═════ Excerpt
Since this is the last homework, you should be ready to write this function from scratch. The `resample` function from last week is provided: it will be useful to call `resample` from `bootstrap_ci`.

Note that the below code plots the resampled values for the means of the GG and AA blood pressures, plus 95% confidence intervals for those means.

In [None]:
def resample(data_sets, statistic, n_resamples):
    # turn every dataset in data_sets into a numpy array 
    data_sets = [numpy.asarray(data_set) for data_set in data_sets]
    stats = []
    for i in range(n_resamples):
        resampled_data_sets = [numpy.random.choice(data, size=len(data), replace=True) for data in data_sets]
        stats.append(statistic(*resampled_data_sets))
    return stats

# YOUR ANSWER HERE

s_stars, l, s_hat, h = bootstrap_ci([gg_bp], numpy.mean, ci_percent=99)
print('GG mean, 99% CI:', l, h)
══════════
═════ Provided information
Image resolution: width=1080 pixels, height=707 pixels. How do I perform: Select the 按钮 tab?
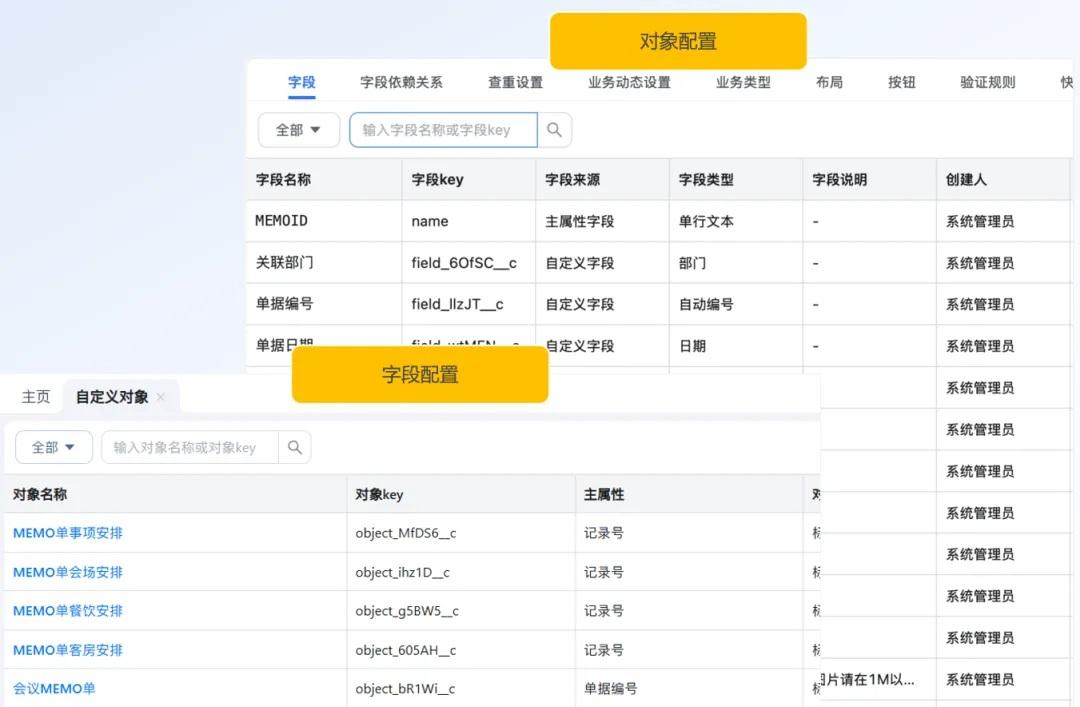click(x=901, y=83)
══════════
═════ Provided information
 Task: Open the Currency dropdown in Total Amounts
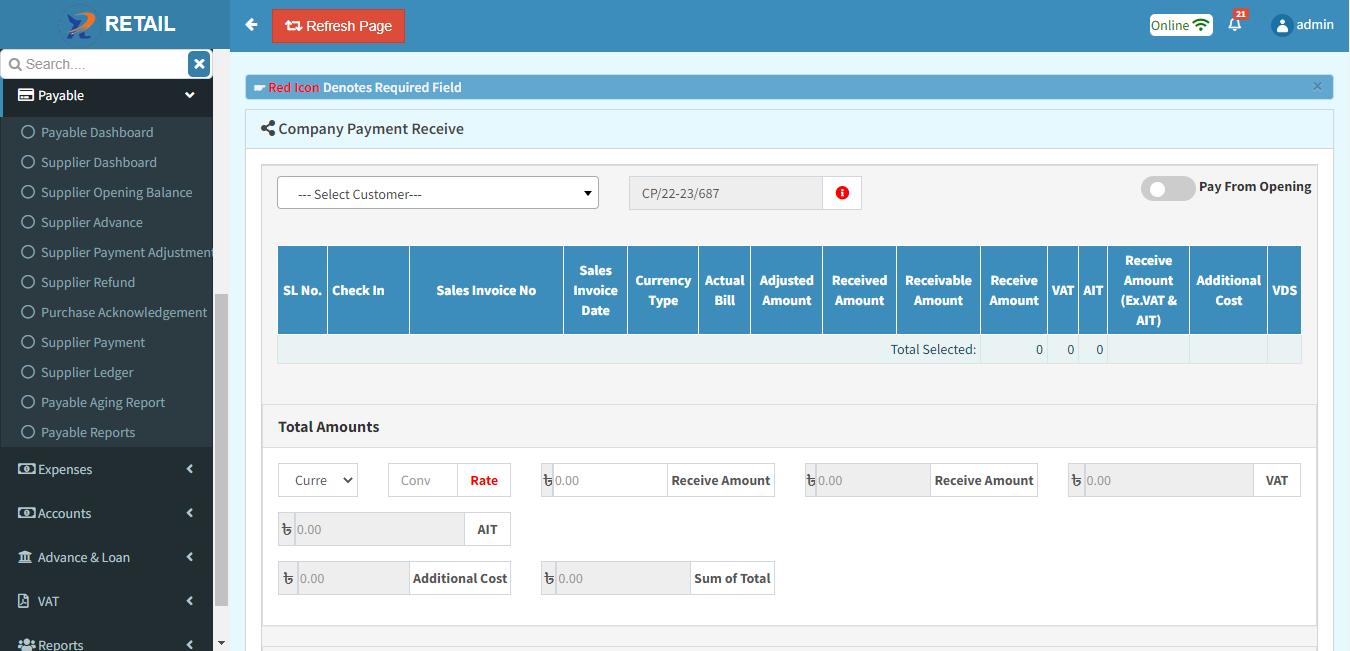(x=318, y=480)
══════════
**Brief A**:
Transcribe the bootstrap homework excerpt from "Since this is" down to "stats.append(statistic(*resampled_data_sets))".
**Brief B**:
According to the bootstrap homework excerpt, which function is provided from last week?
The rows have no connection to the bootstrap homework excerpt.

**Worked answer A**:
Since this is the last homework, you should be ready to write this function from scratch. The `resample` function from last week is provided: it will be useful to call `resample` from `bootstrap_ci`.

Note that the below code plots the resampled values for the means of the GG and AA blood pressures, plus 95% confidence intervals for those means.

In [None]:
def resample(data_sets, statistic, n_resamples):
    # turn every dataset in data_sets into a numpy array 
    data_sets = [numpy.asarray(data_set) for data_set in data_sets]
    stats = []
    for i in range(n_resamples):
        resampled_data_sets = [numpy.random.choice(data, size=len(data), replace=True) for data in data_sets]
        stats.append(statistic(*resampled_data_sets))

**Worked answer B**:
The `resample` function.